Matthew Loucks, a portfolio manager with Abbott shareholder Sit
Investment Associates in Minneapolis, isn't a fan of the bigger
Solvay and Advanced Medical purchases, but he likes smaller
transactions that beef up Abbott's pipeline.
That is particularly important for the company, which Loucks
said hasn't "been overly successful in developing their own
products."
But Abbott has had success when it comes to acquiring and then
further developing key products. The top example is Humira, a drug
used for various types of arthritis and inflammatory diseases that
came from the $6.9 billion Knoll Pharmaceuticals purchase in 2001.
Humira, which has continued to gain access to new markets under
Abbott, posted $2.33 billion in 2009 sales through June.
Abbott's purchase of Guidant Corp.'s vascular business in 2006,
for $4.1 billion plus various payments and a loan to Boston
Scientific Corp. (BSX), proved to be another winner. It gave Abbott
the "Xience" stent - a scaffold for clogged heart arteries - which
later became a market-leading device behind strong clinical study
data.
To Loucks' point, Xience arrived just in time to offset a
home-grown Abbott stent program canceled due to less-impressive
data.
The Humira and Xience home runs put pressure on Abbott to keep
the good times rolling, now that both products are maturing and
losing prior high-growth steam. Abbott's White, for his part, said
the Solvay deal should reinforce the company's growth
prospects.
Abbott spent about 9% of sales on R&D in the first half of
2009, which matches the company's projection for the full year. By
comparison, Johnson & Johnson (JNJ) - the huge pharmaceutical
and medical-products conglomerate with which Abbott is often
compared - spent 10.4% of first-half sales on R&D.

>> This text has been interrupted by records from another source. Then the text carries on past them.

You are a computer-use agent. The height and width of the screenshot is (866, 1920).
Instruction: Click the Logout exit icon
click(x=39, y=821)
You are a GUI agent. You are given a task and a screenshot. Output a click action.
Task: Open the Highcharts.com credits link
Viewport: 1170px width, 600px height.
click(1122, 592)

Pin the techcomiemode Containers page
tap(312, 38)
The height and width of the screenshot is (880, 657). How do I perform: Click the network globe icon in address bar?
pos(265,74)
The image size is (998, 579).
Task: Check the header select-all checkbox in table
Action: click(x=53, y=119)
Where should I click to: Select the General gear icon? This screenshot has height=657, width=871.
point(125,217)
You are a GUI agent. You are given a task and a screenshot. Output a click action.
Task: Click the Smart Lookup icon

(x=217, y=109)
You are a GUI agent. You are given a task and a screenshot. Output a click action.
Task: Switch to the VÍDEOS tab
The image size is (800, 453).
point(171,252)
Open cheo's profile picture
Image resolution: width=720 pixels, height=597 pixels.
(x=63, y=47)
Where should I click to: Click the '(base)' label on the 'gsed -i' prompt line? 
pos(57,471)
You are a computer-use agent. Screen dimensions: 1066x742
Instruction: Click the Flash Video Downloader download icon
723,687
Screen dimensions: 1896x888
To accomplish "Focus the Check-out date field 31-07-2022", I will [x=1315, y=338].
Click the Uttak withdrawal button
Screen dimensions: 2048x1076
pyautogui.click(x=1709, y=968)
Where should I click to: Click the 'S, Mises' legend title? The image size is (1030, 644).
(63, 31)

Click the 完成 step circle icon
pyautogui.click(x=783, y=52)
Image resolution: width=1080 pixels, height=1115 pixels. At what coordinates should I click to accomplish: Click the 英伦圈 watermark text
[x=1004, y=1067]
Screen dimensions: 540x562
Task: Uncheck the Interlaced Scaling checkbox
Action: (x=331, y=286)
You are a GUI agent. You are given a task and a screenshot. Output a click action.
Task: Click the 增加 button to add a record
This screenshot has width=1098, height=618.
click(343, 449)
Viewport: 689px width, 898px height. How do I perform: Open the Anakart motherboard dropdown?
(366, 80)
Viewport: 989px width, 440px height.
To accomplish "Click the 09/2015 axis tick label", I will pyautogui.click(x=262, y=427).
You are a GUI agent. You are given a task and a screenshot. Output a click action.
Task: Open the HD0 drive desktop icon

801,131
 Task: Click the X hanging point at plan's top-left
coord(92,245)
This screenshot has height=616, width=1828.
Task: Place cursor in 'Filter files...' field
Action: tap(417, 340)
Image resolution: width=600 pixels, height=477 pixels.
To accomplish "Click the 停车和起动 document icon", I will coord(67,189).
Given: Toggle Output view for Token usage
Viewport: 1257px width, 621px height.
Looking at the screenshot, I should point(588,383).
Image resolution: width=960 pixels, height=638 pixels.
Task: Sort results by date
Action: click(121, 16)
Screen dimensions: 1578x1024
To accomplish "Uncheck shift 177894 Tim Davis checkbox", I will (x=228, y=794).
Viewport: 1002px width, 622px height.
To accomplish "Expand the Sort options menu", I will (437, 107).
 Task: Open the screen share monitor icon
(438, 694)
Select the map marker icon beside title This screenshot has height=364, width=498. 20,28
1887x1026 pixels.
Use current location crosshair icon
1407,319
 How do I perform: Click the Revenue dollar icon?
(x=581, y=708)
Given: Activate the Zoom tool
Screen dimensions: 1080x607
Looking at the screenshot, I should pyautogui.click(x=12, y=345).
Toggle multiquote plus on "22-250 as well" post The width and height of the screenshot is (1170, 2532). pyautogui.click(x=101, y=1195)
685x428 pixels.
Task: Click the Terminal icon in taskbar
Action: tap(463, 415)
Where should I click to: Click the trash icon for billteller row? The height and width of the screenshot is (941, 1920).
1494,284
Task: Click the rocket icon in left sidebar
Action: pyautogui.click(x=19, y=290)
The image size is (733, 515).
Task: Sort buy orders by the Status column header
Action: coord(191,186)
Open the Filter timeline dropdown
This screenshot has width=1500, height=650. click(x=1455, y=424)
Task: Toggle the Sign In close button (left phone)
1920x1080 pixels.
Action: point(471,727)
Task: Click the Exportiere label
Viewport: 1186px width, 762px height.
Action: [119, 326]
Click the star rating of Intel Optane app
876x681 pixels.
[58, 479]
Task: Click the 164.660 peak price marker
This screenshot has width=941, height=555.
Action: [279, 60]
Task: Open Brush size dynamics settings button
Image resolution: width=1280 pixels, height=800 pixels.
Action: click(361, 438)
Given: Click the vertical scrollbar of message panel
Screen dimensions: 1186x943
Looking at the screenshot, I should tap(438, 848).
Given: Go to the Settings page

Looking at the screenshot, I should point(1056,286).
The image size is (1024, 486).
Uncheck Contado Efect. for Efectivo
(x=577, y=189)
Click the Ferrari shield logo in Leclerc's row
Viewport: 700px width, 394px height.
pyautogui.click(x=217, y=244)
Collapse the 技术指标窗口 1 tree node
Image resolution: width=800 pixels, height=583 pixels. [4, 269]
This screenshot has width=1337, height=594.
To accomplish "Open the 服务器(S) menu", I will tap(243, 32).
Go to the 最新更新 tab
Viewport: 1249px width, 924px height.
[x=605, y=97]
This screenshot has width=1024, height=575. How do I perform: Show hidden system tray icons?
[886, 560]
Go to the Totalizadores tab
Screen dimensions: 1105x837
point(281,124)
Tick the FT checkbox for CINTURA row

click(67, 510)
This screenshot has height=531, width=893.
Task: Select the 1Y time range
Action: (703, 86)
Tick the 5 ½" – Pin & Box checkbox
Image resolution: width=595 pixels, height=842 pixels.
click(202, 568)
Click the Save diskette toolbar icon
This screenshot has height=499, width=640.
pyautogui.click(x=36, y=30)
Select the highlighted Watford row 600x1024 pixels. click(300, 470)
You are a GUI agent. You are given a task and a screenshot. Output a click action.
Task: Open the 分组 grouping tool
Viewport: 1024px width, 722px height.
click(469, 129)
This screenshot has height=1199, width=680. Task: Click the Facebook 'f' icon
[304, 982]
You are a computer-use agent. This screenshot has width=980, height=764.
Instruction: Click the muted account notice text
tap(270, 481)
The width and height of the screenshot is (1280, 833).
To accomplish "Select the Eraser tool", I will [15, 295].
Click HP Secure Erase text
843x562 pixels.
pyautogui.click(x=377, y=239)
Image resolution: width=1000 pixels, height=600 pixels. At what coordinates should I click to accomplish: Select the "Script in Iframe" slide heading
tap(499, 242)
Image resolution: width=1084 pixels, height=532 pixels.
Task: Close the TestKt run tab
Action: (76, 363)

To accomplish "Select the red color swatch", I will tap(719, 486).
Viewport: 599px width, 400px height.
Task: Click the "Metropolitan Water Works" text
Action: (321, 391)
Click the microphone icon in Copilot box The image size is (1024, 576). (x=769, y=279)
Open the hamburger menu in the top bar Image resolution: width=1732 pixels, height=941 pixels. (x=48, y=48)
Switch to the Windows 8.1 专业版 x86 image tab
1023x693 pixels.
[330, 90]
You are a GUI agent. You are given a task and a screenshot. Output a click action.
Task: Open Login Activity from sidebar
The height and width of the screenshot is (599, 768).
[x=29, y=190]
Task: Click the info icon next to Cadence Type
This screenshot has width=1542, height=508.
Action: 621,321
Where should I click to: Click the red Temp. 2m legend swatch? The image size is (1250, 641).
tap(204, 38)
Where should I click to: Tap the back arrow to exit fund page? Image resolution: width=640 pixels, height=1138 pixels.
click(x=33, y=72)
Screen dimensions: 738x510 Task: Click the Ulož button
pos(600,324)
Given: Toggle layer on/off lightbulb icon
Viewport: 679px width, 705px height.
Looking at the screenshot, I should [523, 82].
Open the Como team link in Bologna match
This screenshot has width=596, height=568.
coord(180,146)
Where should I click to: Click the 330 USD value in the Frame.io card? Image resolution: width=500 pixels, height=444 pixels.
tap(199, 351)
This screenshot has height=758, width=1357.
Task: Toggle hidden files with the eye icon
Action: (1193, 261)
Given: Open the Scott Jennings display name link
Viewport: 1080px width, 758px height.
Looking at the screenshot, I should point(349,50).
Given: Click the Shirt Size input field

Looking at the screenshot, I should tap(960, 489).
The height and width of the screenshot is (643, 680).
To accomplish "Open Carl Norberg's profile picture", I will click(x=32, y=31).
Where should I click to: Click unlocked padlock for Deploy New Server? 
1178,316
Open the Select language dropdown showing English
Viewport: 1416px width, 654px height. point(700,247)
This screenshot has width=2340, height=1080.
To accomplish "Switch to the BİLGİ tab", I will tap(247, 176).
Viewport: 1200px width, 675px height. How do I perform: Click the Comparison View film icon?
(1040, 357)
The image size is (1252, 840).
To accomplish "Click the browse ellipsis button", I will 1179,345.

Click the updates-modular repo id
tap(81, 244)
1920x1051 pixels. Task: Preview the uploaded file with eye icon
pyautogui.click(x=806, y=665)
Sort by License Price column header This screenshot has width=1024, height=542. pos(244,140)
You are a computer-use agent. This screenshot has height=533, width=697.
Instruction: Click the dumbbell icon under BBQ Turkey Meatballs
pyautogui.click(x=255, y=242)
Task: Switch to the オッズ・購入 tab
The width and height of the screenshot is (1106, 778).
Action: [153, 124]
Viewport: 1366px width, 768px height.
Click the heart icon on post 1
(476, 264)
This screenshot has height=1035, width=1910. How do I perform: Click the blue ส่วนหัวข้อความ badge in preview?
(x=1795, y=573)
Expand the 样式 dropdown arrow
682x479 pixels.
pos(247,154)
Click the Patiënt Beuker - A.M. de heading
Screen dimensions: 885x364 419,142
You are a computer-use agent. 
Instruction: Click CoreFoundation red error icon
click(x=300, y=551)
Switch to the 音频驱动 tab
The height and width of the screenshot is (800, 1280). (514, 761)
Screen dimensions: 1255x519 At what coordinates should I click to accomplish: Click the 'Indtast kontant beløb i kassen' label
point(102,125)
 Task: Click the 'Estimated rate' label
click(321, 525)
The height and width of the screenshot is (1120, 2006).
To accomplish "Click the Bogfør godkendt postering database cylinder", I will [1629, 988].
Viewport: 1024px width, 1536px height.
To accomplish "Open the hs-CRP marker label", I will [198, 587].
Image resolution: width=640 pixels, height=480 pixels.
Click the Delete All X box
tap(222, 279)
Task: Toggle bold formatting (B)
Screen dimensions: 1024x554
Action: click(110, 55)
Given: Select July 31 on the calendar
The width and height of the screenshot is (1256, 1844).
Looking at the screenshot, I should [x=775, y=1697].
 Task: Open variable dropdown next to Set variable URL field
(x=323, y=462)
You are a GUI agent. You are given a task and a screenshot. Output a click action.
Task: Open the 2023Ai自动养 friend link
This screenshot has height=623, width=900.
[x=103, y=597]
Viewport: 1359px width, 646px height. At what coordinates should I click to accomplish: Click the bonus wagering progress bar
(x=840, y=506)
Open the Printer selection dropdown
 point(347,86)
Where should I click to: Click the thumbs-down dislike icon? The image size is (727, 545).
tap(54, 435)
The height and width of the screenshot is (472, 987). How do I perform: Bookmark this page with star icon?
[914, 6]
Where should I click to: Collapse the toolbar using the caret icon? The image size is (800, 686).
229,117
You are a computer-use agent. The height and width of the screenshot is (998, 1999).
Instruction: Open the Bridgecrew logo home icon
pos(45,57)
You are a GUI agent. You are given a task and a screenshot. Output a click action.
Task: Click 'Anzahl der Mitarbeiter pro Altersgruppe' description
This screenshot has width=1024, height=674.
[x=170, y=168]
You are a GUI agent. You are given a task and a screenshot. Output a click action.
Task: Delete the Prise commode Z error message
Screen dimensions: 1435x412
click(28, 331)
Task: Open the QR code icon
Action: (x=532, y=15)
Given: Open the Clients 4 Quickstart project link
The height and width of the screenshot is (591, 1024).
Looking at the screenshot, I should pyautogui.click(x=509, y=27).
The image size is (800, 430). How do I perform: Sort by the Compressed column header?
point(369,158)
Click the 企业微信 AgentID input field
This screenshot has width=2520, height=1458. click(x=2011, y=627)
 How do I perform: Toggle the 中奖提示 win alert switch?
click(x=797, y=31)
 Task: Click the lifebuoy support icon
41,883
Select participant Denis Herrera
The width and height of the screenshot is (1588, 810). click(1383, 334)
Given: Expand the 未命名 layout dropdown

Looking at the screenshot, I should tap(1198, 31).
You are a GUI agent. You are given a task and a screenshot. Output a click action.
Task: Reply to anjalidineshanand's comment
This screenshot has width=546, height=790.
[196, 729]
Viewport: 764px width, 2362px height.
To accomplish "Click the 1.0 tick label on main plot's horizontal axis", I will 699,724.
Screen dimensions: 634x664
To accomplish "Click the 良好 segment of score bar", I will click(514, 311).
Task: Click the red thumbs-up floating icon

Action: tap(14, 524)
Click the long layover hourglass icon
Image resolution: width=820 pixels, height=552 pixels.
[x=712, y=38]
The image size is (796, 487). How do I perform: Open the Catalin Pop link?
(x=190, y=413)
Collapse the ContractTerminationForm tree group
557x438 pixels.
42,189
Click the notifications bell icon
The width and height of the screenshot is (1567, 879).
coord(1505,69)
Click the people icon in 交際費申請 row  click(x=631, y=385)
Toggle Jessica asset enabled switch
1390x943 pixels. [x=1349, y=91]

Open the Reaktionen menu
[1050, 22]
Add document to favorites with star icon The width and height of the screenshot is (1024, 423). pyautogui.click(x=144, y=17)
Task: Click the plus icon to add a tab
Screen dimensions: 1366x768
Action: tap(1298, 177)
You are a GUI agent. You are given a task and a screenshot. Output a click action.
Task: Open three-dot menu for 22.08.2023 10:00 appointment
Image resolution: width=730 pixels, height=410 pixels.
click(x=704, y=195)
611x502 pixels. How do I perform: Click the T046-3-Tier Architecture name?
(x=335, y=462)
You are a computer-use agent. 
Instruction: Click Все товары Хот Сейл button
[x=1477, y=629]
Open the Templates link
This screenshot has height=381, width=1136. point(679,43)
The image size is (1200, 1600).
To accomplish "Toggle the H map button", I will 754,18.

Buying Solvay's drug business will add about $500 million to
Abbott's annual R&D investment, and will lift spending as a
percentage of sales by at least half a point, Abbott said.
White said Abbott has a "very, very healthy" early and mid-stage
pipeline of products it discovered that isn't well-known. Adding
Solvay's drug business bolsters Abbott's ability to fund and move
its own pipeline forward, White said.